Exercise prompt :: Without changing anything, reproduce every record below.

Data items ::
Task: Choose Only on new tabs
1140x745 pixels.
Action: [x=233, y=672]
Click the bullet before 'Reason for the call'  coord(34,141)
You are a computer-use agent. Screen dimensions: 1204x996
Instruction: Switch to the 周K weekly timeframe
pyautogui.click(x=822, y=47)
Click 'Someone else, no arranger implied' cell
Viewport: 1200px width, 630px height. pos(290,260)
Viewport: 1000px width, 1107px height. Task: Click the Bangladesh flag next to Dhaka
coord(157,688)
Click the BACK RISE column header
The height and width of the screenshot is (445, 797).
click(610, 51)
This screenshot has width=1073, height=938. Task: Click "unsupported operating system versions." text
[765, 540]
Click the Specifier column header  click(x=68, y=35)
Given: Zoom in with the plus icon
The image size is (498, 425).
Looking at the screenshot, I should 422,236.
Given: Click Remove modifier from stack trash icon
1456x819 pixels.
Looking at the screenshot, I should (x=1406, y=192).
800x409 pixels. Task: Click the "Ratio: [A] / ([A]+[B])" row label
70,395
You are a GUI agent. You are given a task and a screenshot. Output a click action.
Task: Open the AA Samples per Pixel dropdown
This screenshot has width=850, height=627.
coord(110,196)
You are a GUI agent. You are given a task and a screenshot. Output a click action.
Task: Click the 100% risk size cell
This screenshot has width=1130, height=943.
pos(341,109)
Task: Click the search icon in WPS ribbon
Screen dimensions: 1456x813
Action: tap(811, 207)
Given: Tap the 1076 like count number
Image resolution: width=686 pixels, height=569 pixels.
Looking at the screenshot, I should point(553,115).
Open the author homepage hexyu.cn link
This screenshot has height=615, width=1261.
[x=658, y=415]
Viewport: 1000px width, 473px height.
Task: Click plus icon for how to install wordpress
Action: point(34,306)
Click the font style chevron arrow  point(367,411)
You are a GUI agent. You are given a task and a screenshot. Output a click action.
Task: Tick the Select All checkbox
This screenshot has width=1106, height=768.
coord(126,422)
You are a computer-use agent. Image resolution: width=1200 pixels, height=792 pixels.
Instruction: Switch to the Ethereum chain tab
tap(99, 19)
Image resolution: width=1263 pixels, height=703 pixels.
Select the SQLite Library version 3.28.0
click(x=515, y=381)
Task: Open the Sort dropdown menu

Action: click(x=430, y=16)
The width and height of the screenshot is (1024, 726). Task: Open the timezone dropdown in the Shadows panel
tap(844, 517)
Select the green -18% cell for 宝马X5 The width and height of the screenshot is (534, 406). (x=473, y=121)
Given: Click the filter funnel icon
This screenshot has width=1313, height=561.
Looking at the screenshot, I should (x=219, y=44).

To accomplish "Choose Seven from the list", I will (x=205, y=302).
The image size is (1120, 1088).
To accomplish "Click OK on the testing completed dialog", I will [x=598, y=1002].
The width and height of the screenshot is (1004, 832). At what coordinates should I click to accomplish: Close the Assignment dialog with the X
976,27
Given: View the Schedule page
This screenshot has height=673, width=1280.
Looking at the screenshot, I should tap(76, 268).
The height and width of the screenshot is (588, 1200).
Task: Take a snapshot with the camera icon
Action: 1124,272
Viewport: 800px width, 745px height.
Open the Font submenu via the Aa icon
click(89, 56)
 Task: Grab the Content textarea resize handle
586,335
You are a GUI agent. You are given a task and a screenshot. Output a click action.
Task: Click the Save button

Solved problem ::
Task: Choose Only on new tabs
1140x745 pixels.
Action: [x=233, y=672]
Click the bullet before 'Reason for the call'  coord(34,141)
You are a computer-use agent. Screen dimensions: 1204x996
Instruction: Switch to the 周K weekly timeframe
pyautogui.click(x=822, y=47)
Click 'Someone else, no arranger implied' cell
Viewport: 1200px width, 630px height. pos(290,260)
Viewport: 1000px width, 1107px height. Task: Click the Bangladesh flag next to Dhaka
coord(157,688)
Click the BACK RISE column header
The height and width of the screenshot is (445, 797).
click(610, 51)
This screenshot has width=1073, height=938. Task: Click "unsupported operating system versions." text
[765, 540]
Click the Specifier column header  click(x=68, y=35)
Given: Zoom in with the plus icon
The image size is (498, 425).
Looking at the screenshot, I should 422,236.
Given: Click Remove modifier from stack trash icon
1456x819 pixels.
Looking at the screenshot, I should (x=1406, y=192).
800x409 pixels. Task: Click the "Ratio: [A] / ([A]+[B])" row label
70,395
You are a GUI agent. You are given a task and a screenshot. Output a click action.
Task: Open the AA Samples per Pixel dropdown
This screenshot has width=850, height=627.
coord(110,196)
You are a GUI agent. You are given a task and a screenshot. Output a click action.
Task: Click the 100% risk size cell
This screenshot has width=1130, height=943.
pos(341,109)
Task: Click the search icon in WPS ribbon
Screen dimensions: 1456x813
Action: tap(811, 207)
Given: Tap the 1076 like count number
Image resolution: width=686 pixels, height=569 pixels.
Looking at the screenshot, I should point(553,115).
Open the author homepage hexyu.cn link
This screenshot has height=615, width=1261.
[x=658, y=415]
Viewport: 1000px width, 473px height.
Task: Click plus icon for how to install wordpress
Action: point(34,306)
Click the font style chevron arrow  point(367,411)
You are a GUI agent. You are given a task and a screenshot. Output a click action.
Task: Tick the Select All checkbox
This screenshot has width=1106, height=768.
coord(126,422)
You are a computer-use agent. Image resolution: width=1200 pixels, height=792 pixels.
Instruction: Switch to the Ethereum chain tab
tap(99, 19)
Image resolution: width=1263 pixels, height=703 pixels.
Select the SQLite Library version 3.28.0
click(x=515, y=381)
Task: Open the Sort dropdown menu

Action: click(x=430, y=16)
The width and height of the screenshot is (1024, 726). Task: Open the timezone dropdown in the Shadows panel
tap(844, 517)
Select the green -18% cell for 宝马X5 The width and height of the screenshot is (534, 406). (x=473, y=121)
Given: Click the filter funnel icon
This screenshot has width=1313, height=561.
Looking at the screenshot, I should (x=219, y=44).

To accomplish "Choose Seven from the list", I will (x=205, y=302).
The image size is (1120, 1088).
To accomplish "Click OK on the testing completed dialog", I will [x=598, y=1002].
The width and height of the screenshot is (1004, 832). At what coordinates should I click to accomplish: Close the Assignment dialog with the X
976,27
Given: View the Schedule page
This screenshot has height=673, width=1280.
Looking at the screenshot, I should tap(76, 268).
The height and width of the screenshot is (588, 1200).
Task: Take a snapshot with the camera icon
Action: 1124,272
Viewport: 800px width, 745px height.
Open the Font submenu via the Aa icon
click(89, 56)
 Task: Grab the Content textarea resize handle
586,335
You are a GUI agent. You are given a task and a screenshot. Output a click action.
Task: Click the Save button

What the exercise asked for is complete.